Li’s team scoured the human and chimpanzee genomes for de novo protein-coding genes that had lncRNA counterparts in rhesus monkeys, as well as the crucial U1 element mutations needed to exit the nucleus. Eventually they came up with 45 exclusively human genes and 29 genes shared by humans and chimps that fit the bill. Next, the researchers homed in on nine of these protein genes that are active in the human brain to see whether they could learn what each was doing. Li’s collaborator Baoyang Hu, a neuroscientist from the Chinese Academy of Sciences Institute of Zoology, grew clumps of human brain tissue called cortical organoids with and without each of these genes and identified two that made the organoids grow slightly bigger than normal.
When Hu introduced one of these genes into mice, their brains also grew larger than normal and developed a bigger cortex, the wrinkly outer layer of the mammalian brain that in humans is responsible for high-level functions such as reasoning and language. The second gene did likewise in mice, and also caused the animals’ brains to develop more humanlike ridges and grooves. Those mice performed better on tests of cognitive function and memory than mice lacking this gene, the team says it will report soon in Advanced Science.
Overall, the findings suggest these de novo human genes “may have a role in brain development and may have been a driver of cognition during the evolution of humans,” says Erich Bornberg-Bauer, an evolutionary biophysicist at the University of Münster.

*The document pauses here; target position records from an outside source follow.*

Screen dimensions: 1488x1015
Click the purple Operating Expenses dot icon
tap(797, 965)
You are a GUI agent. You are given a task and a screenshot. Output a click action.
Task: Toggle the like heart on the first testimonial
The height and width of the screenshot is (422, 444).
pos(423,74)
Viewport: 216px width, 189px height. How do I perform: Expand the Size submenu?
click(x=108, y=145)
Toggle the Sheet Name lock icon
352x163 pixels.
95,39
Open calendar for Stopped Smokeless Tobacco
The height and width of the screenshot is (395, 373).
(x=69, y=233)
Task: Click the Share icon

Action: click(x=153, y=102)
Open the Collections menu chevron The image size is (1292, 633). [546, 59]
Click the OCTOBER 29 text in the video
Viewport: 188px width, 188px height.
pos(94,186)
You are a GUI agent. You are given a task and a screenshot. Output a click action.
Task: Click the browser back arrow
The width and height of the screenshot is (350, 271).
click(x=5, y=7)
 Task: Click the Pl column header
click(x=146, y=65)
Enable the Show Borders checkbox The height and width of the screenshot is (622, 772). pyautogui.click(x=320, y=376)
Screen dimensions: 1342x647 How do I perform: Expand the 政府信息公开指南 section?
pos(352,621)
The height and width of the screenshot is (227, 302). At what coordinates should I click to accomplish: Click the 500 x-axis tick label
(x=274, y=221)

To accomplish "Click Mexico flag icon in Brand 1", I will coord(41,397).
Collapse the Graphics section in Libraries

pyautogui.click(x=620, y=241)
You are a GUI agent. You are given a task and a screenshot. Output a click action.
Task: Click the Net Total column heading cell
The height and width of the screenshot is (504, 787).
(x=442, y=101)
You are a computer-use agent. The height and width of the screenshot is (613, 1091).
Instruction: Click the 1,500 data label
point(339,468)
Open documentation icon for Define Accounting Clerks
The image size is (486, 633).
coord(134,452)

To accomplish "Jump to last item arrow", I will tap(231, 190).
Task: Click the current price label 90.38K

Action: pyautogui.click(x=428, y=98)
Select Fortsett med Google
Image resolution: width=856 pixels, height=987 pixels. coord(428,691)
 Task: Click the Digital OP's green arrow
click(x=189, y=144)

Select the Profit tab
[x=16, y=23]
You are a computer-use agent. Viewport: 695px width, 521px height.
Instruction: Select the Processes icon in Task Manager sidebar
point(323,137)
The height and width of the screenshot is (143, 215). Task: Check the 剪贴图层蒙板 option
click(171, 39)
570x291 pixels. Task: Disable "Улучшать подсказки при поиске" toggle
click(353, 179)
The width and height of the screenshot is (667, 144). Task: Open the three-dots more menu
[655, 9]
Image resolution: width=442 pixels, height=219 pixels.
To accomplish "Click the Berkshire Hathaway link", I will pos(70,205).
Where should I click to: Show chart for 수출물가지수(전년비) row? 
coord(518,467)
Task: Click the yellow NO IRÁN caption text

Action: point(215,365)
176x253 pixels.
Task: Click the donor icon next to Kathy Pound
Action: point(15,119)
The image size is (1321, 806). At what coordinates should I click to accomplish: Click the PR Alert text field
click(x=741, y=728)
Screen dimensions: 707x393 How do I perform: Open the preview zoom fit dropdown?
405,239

Manyuan Long, an evolutionary biologist at the University of Chicago, calls the new study “a breakthrough in the understanding of the molecular evolutionary processes that generate [new] genes.” In an indication of how widespread those processes may be, Long’s group has found that most of the recognizable de novo genes in rice were once lncRNAs, and that lncRNAs also helped form new genes in bamboo. But she is more cautious about interpreting the role of de novo genes in brain evolution. Organoids are far simpler tissues than the brain itself, she notes, and human and mouse brains have evolved along very different paths.
Xiaohua Shen, a molecular biologist at the Tsinghua University School of Medicine, adds that she wishes the authors had studied a larger sample of mice to be sure the differences in brain size from the gene additions couldn’t be explained by natural variation.
The work suggests profoundly influential de novo genes might arise through subtle changes in their DNA sequence, Carvunis says, but there’s still much to be learned about how escaped lncRNAs eventually become true genes. “There are a lot of barriers to gene birth,” she says. “I hope this work will contribute to inspiring more research towards understanding what these barriers are and how emerging genes can overcome them.”